Day 20: Cauterets to Luz-Saint-Sauveur
Rather than walking into town to pick up the GR10 only to circle back above where the campsite was, I took a rather steep shortcut to meet the trail. There had been lots of rain in the night and more was forecast to come. I wanted to get as much climbing done as possible before the rain arrived.
It was a pretty trail in the woods with lots of assorted mushrooms around the pine trees. As I climbed to open pasture with the cows I could see the rain moving in a curtain across the valley towards me. Drizzle became rain and I put on my waterproof coat for the first time this trip. Thick cloud billowed up from the valley like something out of James and the Giant Peach.
I paused at the col for a couple of seconds to acknowledge it then carried on down the other side in the rain and cloud. I put on my waterproof trousers soon after as my legs were getting cold from the wet grass. I couldn’t see much through the cloud but the guidebook was rather disparaging about this stage anyway so I didn’t think I was missing much. The waymarks were hard to follow through the ski pistes but eventually I made it down into the woods below the clouds.
A pretty woodland trail led me to the hamlet of Grust. The road surface was large, smooth slabs of stone set into beige cement. Quite nice looking in the dry, slippery when wet. The road down was at least a 20% gradient so I wasn’t particularly surprised when I slid down and banged my left knee hard against a slab. Nothing broken or bleeding but I was losing enthusiasm for the day.

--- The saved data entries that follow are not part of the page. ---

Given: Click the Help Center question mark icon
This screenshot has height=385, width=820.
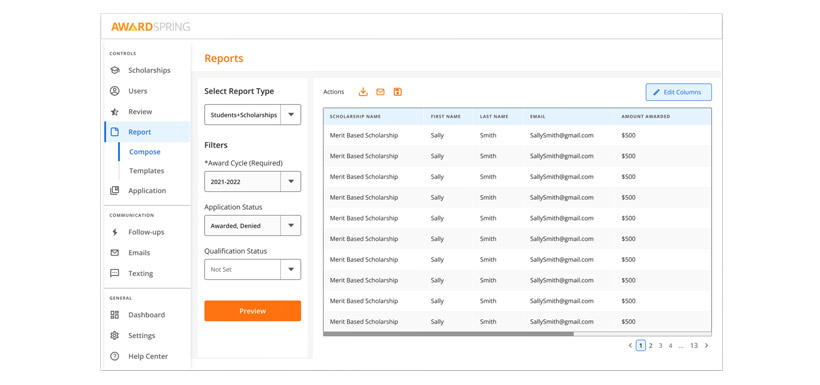Looking at the screenshot, I should tap(115, 356).
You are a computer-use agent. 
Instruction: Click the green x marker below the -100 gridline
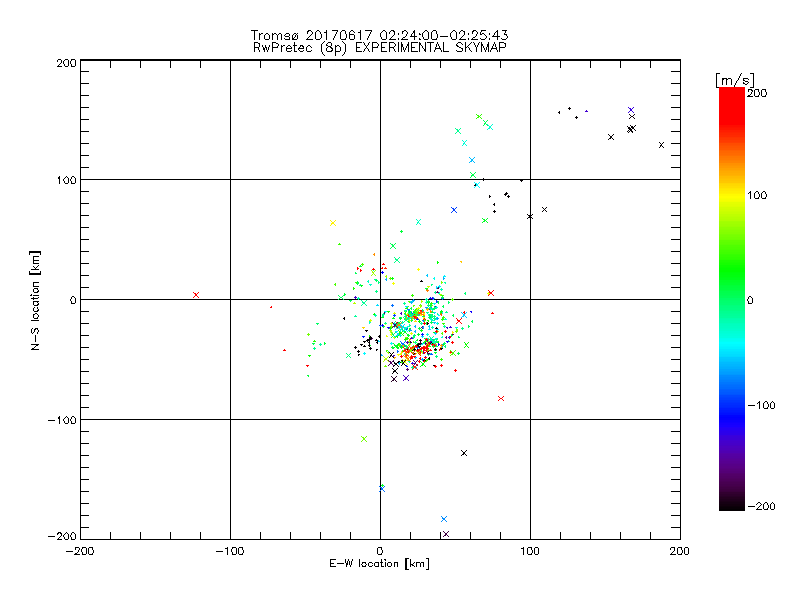(x=364, y=439)
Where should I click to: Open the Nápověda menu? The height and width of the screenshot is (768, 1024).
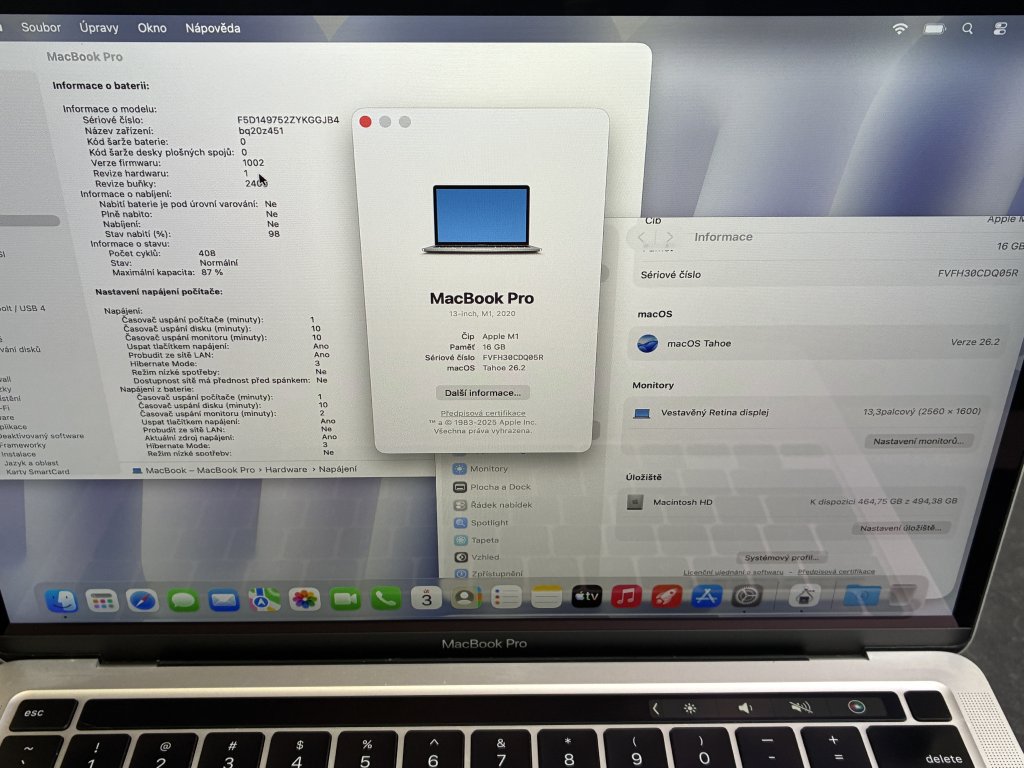(213, 28)
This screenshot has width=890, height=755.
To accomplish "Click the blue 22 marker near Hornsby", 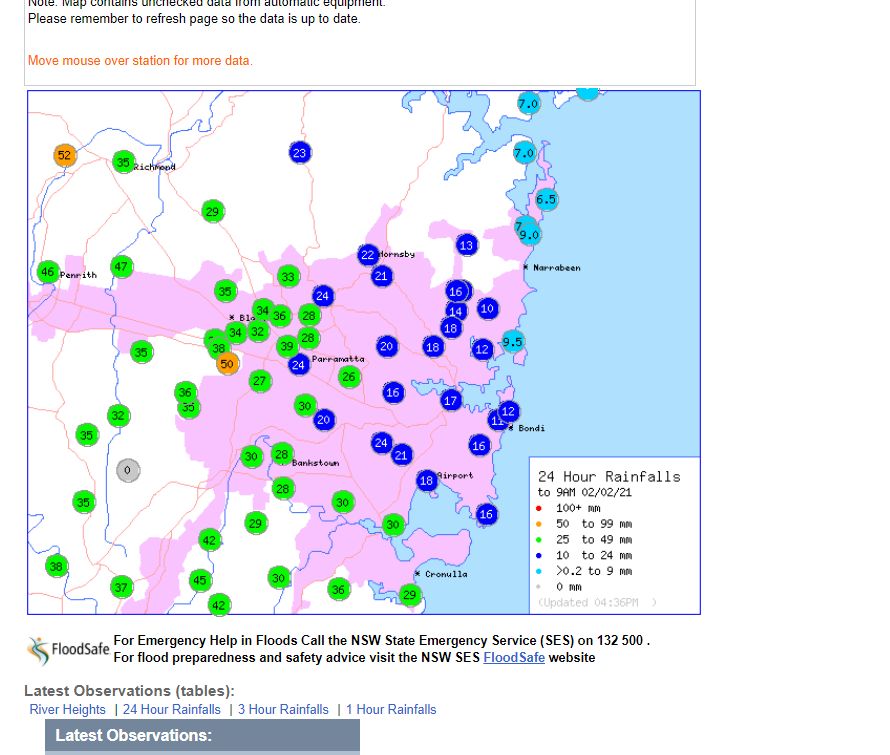I will tap(368, 255).
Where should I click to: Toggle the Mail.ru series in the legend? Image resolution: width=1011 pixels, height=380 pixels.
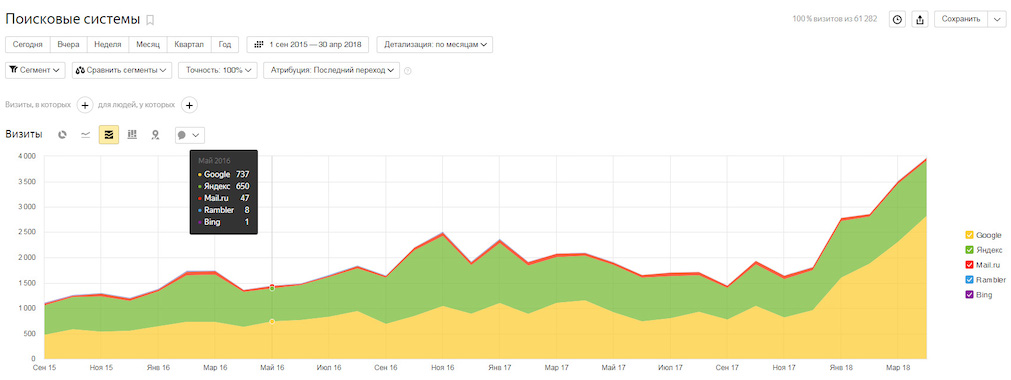click(983, 265)
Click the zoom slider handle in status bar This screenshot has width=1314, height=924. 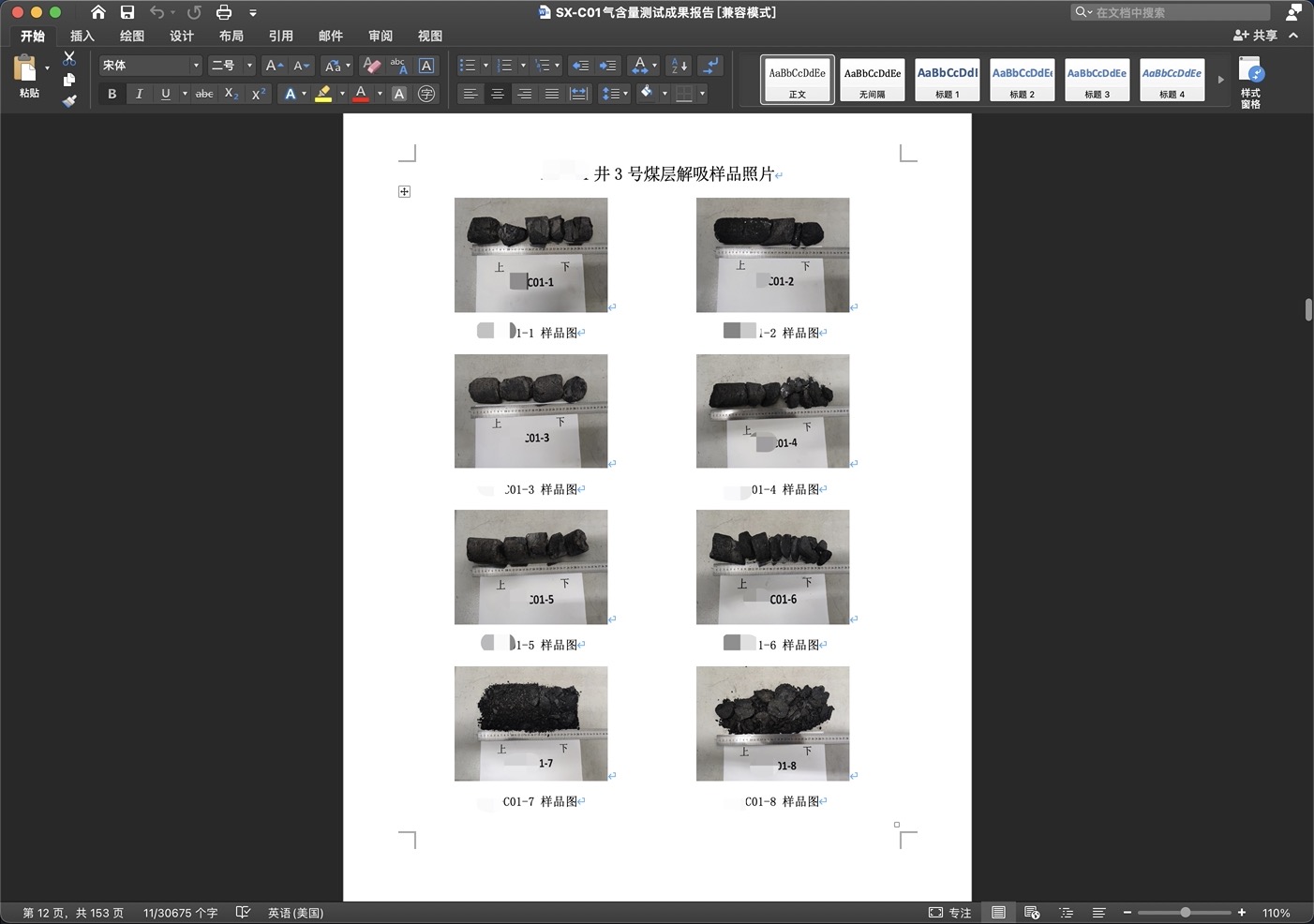pos(1186,913)
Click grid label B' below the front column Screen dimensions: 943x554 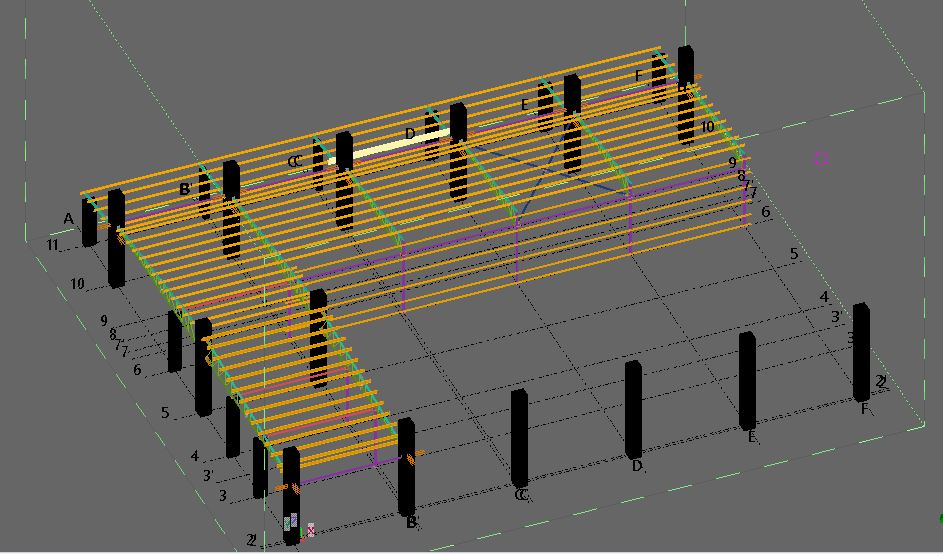(411, 522)
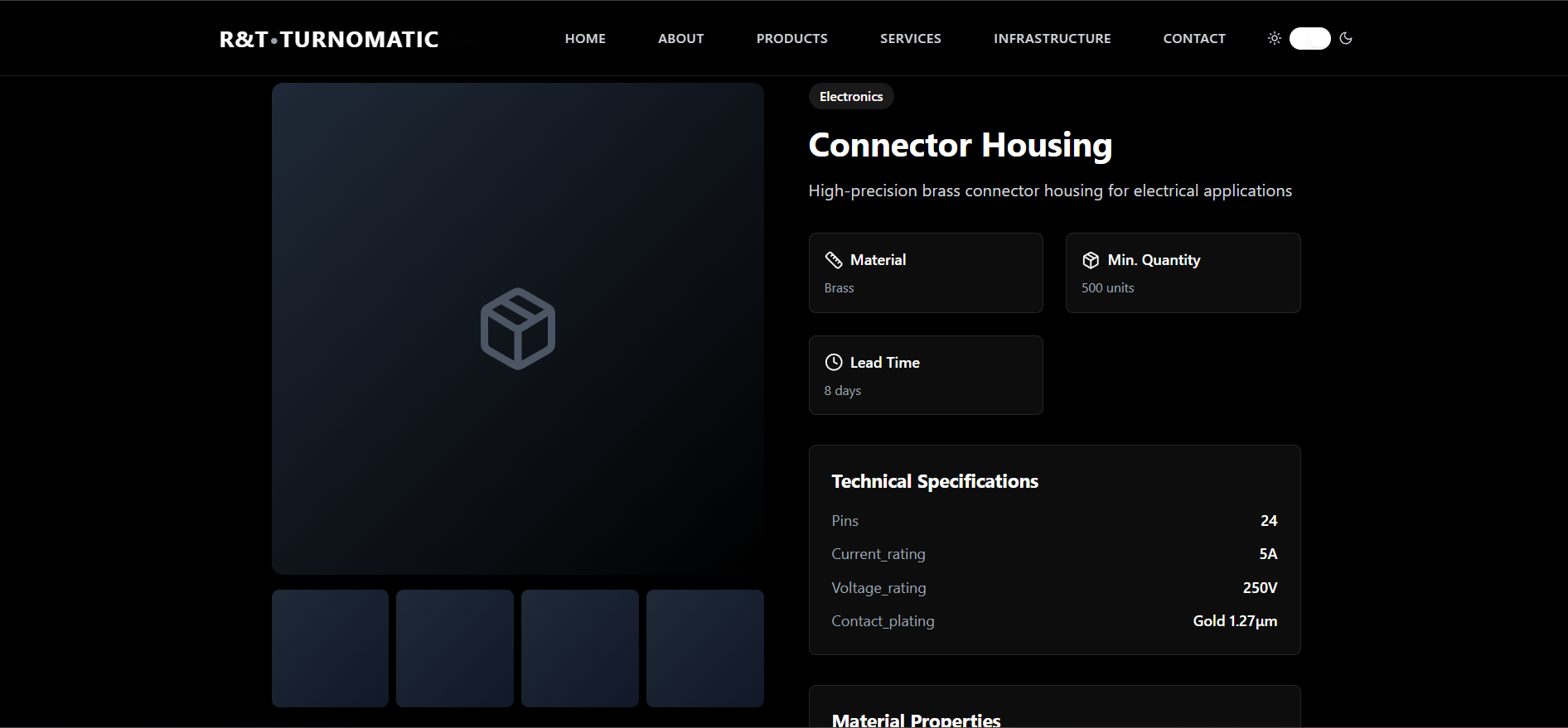This screenshot has width=1568, height=728.
Task: Click the Lead Time info card
Action: [x=926, y=375]
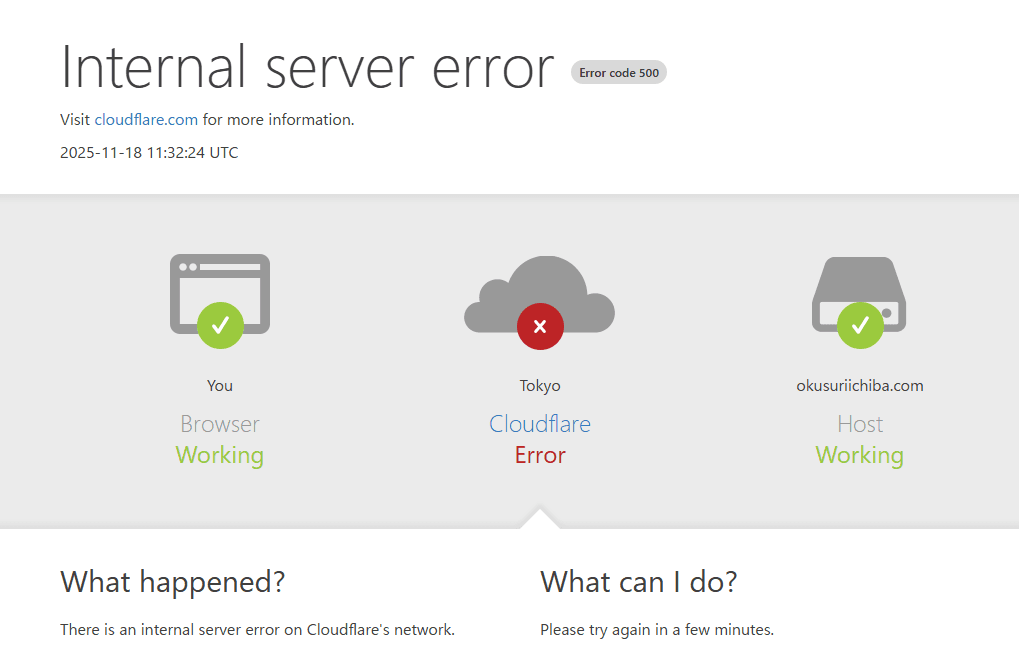Click the "Please try again in a few minutes" text
1019x671 pixels.
point(656,630)
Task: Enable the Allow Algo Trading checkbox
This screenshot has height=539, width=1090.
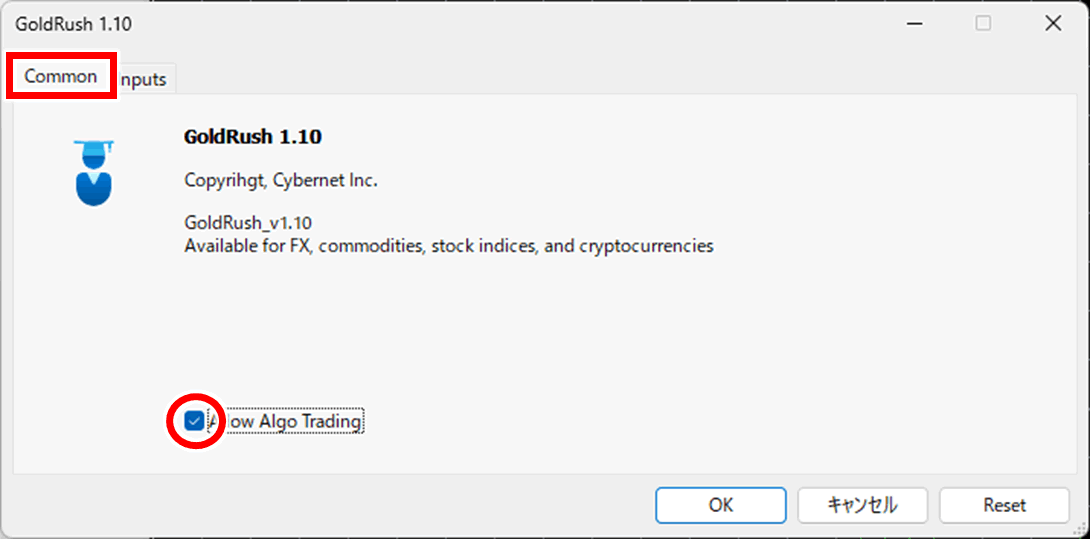Action: point(195,421)
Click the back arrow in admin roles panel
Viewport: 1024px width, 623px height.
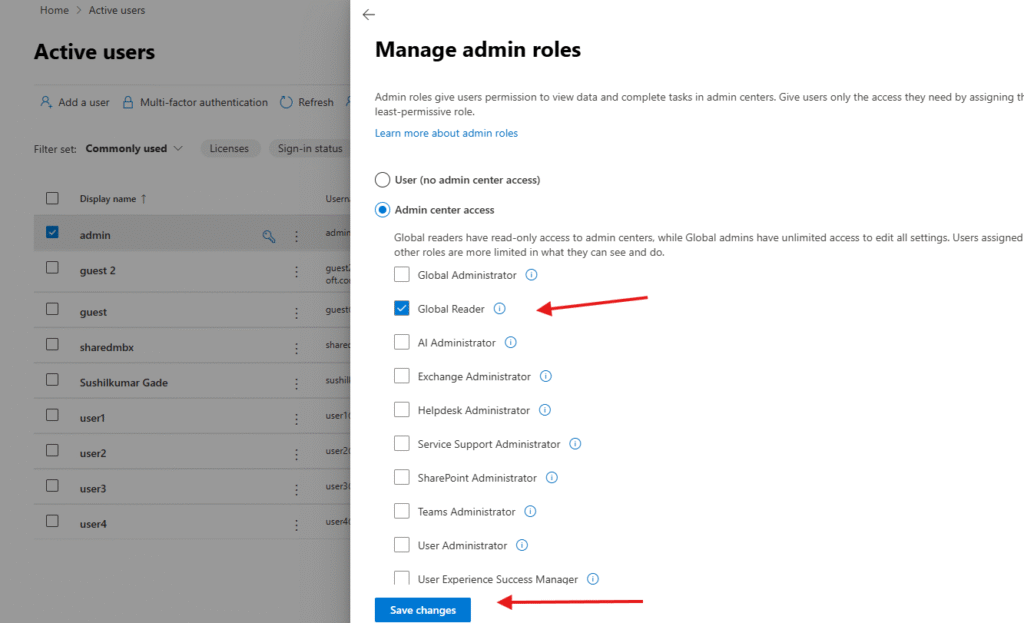tap(369, 15)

At the next hamlet for some reason the GR10 takes a high line 3km south, past Luz Sant Sauveur, before joining the variant trail and circling back. I took the perfectly good footpath straight down from Sazos to walk into town along a nicely landscaped riverside trail just as it stopped raining.
Day 21: Luz-Saint-Sauveur
I took a day off in town to support the local boulangeries and decide what to do next. The weather was looking good for the next couple of days and I debated whether to go back and do the high level variant between Cauterets and here that I missed due to the storms, or whether to just carry on. I returned to the same logic that I had a few days ago; I wasn’t in a rush and I was here for the mountains. I bumped into Alex and Sebastian in the evening and explained what I was doing. Alex was stopping his walk here and Sebastian was carrying on so I bid them both farewell and bon courage.